We should also note that quoting the Old Testament and
integrating it with various myths about the West and the nature of its rule and
historical record does not make for biblical truth. It's bad doctrine and bad
history.
Littlefield argues that since God has authority over all, and
that since He is the source of life – this therefore implies and informs how we
should structure and maintain our societies.
Where's that? It's not in the New Testament. In fact the very
categories of viewing society in terms of 'we' or 'us' or 'our' are not to be
found. All of this is the fruit of philosophical theology, coherent inferences
and deductions of a sort, but not born of Scripture nor in accord with it. He's
asking questions that the Scriptures don't ask. This is the road to eisegesis
and it also consistently leads to another phenomenon – the tendency for the eisegetical
or contrived system to take over which results in ignoring what the New
Testament actually says or effectively overruling it. Dominion was lost with
the Fall. It's nowhere taught in New Testament apart from eschaton and the
ultimate reign of Christ in the age to come.
These philosophically rooted arguments and flawed Scriptural
appeals have been repeatedly answered but that never stops these folks. Yes,
the New Testament posits the state as 'ministers – yes, Assyria and Babylon are
also referred to as such in the Old Testament. They too were God's servants –
one ruler even took on a Messianic typology! And yet the arrangement is not
covenantal. These states, along with the Neronic Rome of Paul's epistle are not
sanctified, not aspects of the Spirit-wrought and led Holy Kingdom. They're
part of the 'outside' as he puts it in 1 Corinthians 5. And once again in
Romans 13 Paul wasn't positing an ideal but explaining a reality – one that
existed at the time of his writing and one that would be normative for the age –
one that 'Romans 12' Christians needed to understand. The state is there for a
reason and in terms of Providence we can be thankful for it. But it's not us
and we're not to have anything to do with it. Its temporal mission is different
than ours.
After distorting Paul's lessons in Romans, Littlefield then
quotes the Sermon on the Mount – and yet to his own hurt. For it is this
remarkable passage that emphasizes the very point that counters his argument – that
we can't live out Christ's Kingdom ethic while wielding the sword and amassing the
coin. Only through sleight-of-hand theological trickery and ethical sophistry
can it be done – the very eisegesis and doctrinal cowardice that Littlefield
decries. He does not realize that Christ's calling is much higher. Taking up
the sword is the easy route as it feeds man's fallen proclivities toward hubris
and vengeance and the base desire to glory in power and domination over others.
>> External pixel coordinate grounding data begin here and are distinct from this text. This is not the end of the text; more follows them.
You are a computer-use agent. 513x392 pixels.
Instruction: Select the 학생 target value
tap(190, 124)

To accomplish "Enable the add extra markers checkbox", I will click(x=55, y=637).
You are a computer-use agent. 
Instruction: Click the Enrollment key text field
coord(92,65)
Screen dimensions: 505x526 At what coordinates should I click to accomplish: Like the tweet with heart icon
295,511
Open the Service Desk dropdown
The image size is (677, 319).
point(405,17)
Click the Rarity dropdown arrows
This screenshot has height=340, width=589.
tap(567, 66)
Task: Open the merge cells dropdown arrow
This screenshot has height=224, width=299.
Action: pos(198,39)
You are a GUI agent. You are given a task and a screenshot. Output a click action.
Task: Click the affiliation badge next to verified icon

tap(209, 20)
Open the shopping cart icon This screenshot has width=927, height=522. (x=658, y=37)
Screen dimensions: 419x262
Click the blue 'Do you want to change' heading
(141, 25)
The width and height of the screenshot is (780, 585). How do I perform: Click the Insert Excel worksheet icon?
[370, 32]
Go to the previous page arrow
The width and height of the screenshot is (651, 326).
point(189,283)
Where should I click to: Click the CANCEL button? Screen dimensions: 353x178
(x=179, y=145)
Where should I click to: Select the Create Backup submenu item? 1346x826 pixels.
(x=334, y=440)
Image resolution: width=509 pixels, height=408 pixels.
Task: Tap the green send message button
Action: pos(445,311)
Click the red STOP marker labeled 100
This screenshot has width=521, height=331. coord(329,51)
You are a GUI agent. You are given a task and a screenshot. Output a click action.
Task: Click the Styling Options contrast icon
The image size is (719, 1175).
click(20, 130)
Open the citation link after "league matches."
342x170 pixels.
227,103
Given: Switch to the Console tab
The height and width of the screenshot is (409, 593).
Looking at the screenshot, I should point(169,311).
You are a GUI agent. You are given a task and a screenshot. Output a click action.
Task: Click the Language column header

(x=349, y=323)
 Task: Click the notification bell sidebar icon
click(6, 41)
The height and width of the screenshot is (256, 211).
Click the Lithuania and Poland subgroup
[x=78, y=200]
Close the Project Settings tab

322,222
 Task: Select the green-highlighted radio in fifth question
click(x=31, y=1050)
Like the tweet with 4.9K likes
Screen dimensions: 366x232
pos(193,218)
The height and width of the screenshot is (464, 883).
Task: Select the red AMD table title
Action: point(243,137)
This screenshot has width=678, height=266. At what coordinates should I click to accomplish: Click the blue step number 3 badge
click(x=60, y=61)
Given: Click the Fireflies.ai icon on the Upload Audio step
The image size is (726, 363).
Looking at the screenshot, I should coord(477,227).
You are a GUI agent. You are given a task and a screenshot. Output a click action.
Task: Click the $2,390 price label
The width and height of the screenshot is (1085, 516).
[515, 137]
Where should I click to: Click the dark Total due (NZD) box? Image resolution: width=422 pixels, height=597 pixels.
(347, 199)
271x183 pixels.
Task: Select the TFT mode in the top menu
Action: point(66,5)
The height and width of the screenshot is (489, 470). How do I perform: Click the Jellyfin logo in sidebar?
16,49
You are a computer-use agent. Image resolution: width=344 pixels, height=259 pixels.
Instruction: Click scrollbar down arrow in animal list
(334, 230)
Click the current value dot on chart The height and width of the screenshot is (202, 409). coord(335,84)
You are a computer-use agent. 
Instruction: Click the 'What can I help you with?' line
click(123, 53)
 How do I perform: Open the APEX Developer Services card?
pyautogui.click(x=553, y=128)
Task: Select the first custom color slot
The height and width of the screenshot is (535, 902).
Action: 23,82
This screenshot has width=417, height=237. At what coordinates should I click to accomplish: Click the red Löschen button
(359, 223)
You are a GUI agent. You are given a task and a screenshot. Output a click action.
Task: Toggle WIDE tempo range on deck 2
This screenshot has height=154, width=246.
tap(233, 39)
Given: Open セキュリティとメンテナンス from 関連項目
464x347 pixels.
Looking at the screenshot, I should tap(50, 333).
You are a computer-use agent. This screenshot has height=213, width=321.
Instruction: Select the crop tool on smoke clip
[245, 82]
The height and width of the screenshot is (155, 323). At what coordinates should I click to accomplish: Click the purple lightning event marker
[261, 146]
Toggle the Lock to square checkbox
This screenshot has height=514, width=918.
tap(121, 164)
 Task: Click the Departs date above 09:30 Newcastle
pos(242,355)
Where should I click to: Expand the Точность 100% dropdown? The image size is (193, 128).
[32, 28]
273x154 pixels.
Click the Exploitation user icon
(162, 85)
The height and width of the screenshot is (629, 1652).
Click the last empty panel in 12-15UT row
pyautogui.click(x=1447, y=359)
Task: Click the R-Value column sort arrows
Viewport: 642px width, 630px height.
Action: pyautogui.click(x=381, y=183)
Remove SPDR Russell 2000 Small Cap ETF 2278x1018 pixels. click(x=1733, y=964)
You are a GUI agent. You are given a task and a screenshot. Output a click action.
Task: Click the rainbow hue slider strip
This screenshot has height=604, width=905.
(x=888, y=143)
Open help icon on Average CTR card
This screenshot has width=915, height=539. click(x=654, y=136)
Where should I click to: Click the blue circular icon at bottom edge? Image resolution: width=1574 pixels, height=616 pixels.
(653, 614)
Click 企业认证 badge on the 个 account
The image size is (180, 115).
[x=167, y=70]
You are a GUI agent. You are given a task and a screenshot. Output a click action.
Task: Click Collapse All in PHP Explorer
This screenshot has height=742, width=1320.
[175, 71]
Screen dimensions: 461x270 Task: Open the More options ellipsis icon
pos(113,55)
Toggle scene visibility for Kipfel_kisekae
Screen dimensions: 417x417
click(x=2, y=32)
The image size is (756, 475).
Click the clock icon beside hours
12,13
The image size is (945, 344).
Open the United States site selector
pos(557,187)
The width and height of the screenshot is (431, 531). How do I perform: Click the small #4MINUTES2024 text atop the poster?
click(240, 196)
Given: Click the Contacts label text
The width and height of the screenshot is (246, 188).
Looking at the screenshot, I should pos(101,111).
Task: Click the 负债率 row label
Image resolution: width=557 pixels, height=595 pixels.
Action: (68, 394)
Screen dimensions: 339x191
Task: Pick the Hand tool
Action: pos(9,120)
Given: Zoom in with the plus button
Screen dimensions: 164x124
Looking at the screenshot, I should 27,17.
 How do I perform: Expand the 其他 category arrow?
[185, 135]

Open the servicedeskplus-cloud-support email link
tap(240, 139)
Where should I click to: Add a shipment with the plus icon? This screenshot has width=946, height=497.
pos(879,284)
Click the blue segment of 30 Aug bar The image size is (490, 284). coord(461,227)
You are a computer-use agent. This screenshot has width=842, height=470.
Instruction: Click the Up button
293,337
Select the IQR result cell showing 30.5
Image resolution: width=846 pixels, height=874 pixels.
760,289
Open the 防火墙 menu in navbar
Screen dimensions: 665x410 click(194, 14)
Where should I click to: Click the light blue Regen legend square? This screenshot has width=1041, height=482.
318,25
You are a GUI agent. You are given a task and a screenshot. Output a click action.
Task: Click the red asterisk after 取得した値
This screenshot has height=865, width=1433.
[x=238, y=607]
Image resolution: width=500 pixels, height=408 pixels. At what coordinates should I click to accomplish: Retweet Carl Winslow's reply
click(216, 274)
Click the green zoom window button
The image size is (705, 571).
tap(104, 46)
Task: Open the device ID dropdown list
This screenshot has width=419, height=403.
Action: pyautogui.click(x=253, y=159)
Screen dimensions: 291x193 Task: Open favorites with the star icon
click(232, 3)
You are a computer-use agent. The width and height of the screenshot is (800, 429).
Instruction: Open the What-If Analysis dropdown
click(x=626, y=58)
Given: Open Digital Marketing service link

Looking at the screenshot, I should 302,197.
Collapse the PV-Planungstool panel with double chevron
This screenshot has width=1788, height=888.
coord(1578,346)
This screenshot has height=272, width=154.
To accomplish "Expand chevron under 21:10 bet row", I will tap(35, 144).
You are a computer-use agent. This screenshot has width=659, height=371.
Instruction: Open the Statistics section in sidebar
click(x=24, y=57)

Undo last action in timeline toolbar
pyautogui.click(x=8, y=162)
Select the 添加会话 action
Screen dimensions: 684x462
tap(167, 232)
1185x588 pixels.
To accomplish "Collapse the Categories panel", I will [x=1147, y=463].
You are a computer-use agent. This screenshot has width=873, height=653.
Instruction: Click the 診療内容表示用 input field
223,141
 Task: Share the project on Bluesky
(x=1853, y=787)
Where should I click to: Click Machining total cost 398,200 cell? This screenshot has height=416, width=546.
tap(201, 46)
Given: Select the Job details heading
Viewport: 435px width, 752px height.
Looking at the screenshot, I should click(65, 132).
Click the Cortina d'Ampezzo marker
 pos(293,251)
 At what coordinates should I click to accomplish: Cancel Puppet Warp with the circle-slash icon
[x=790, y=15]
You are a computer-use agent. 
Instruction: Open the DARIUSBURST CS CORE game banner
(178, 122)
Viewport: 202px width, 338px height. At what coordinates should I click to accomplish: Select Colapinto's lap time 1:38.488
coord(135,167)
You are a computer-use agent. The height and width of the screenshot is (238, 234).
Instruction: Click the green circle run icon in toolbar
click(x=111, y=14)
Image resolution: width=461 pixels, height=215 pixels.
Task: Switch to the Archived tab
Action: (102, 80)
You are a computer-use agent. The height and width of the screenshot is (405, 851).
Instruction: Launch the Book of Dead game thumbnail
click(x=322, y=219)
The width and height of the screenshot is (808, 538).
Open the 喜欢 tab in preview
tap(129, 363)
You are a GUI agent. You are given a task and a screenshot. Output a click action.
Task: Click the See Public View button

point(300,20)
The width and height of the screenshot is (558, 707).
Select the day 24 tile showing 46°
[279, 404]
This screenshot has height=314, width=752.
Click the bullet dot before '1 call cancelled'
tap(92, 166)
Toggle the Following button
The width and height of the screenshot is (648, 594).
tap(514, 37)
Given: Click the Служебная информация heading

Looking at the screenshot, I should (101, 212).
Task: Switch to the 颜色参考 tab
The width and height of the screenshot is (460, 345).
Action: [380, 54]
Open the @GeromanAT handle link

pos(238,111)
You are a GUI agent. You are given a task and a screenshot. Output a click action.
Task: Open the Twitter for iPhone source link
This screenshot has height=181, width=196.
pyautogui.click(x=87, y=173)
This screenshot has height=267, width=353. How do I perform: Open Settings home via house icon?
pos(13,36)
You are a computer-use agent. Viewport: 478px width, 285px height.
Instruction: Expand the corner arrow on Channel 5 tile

To turn the other cheek, to allow for the spoiling of your goods, and to suffer
patiently requires an ethic – even an ontology that is not of this world.
The state and the sword it wields are not the realm of the Christian.
Let the dead bury their dead. Let them build their Babels. We testify against
them. We preach the gospel – the proclamation of alienation and death with a
promise of life and reconciliation through Christ. He is coming. He will be
either your saviour or your judge. We are ambassadors of another city. We take
up the cross and live as pilgrims. Kill us if you will, but we will not serve
your gods nor buy into your lies and false hopes and promises.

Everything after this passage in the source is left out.